Repeat the records exactly, minus the pictures.

(Beginning of Data to use)

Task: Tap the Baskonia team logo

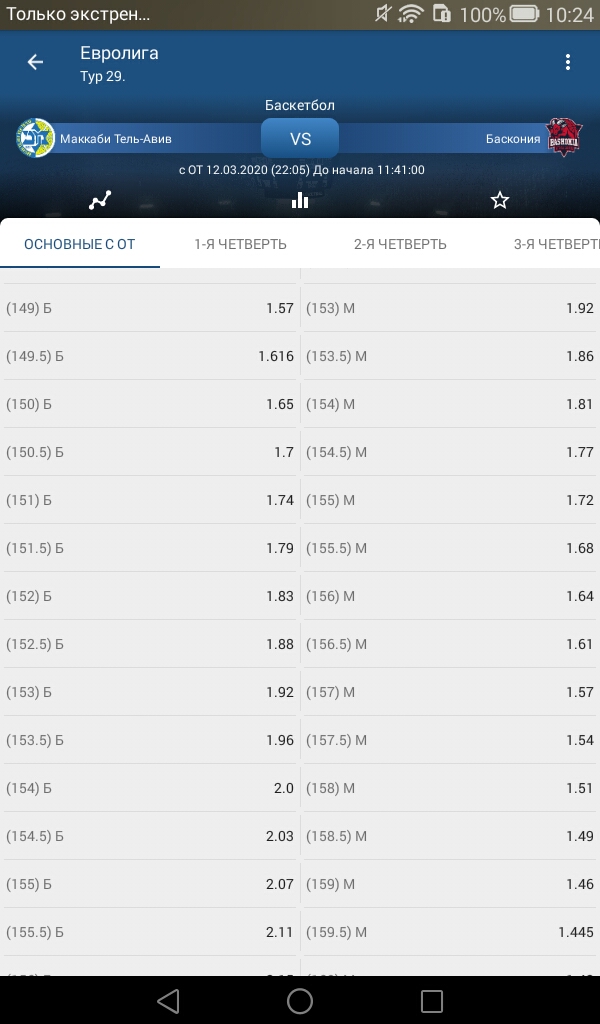Action: click(564, 137)
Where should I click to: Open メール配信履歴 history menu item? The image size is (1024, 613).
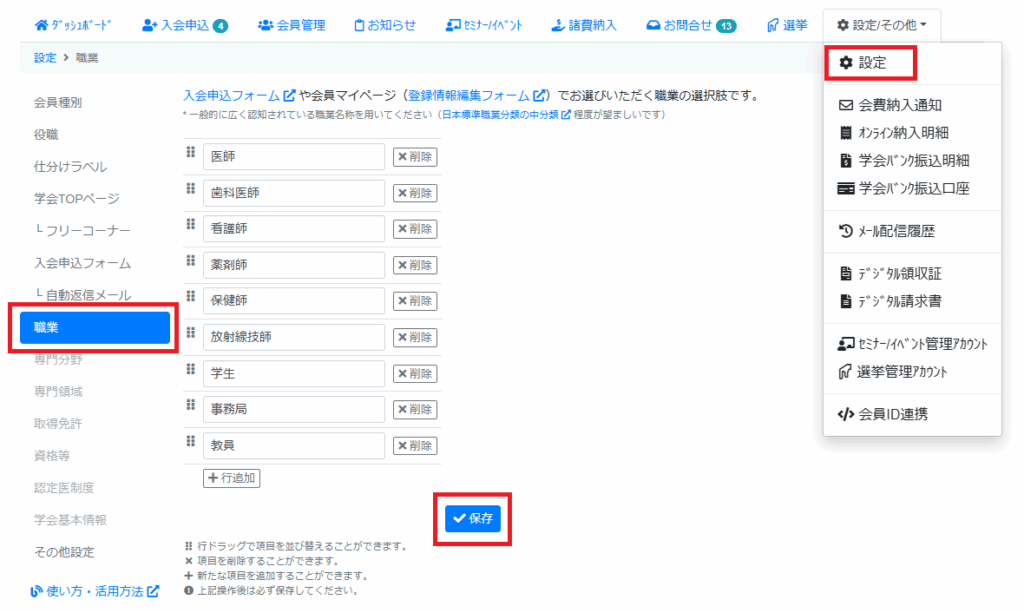coord(845,231)
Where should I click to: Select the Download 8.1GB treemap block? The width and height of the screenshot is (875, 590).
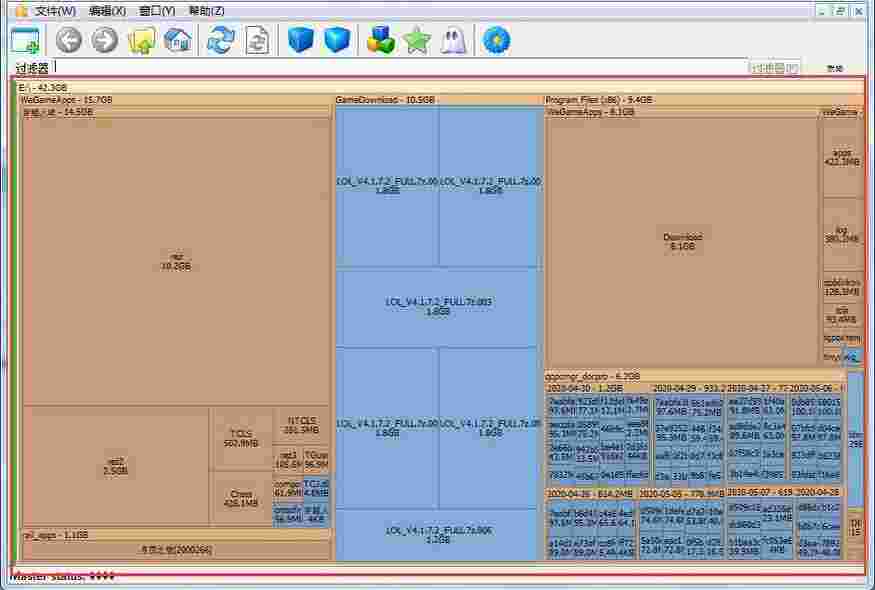pos(683,241)
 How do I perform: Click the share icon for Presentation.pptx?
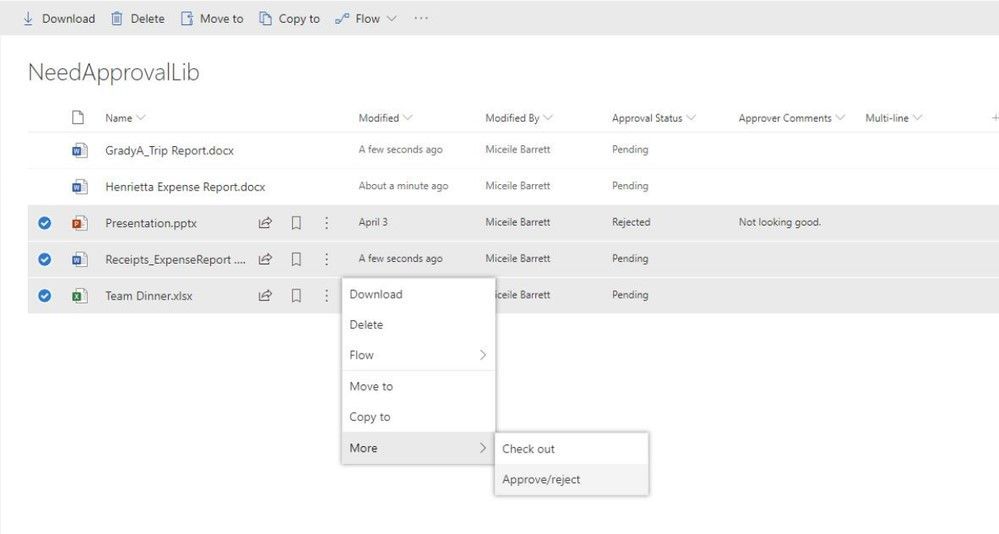265,223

(End of Data to use)

#### Response area
Task: Tap the Baskonia team logo

Action: click(564, 137)
Where should I click to: Open メール配信履歴 history menu item? The image size is (1024, 613).
coord(845,231)
Where should I click to: Select the Download 8.1GB treemap block? The width and height of the screenshot is (875, 590).
pos(683,241)
 How do I perform: Click the share icon for Presentation.pptx?
265,223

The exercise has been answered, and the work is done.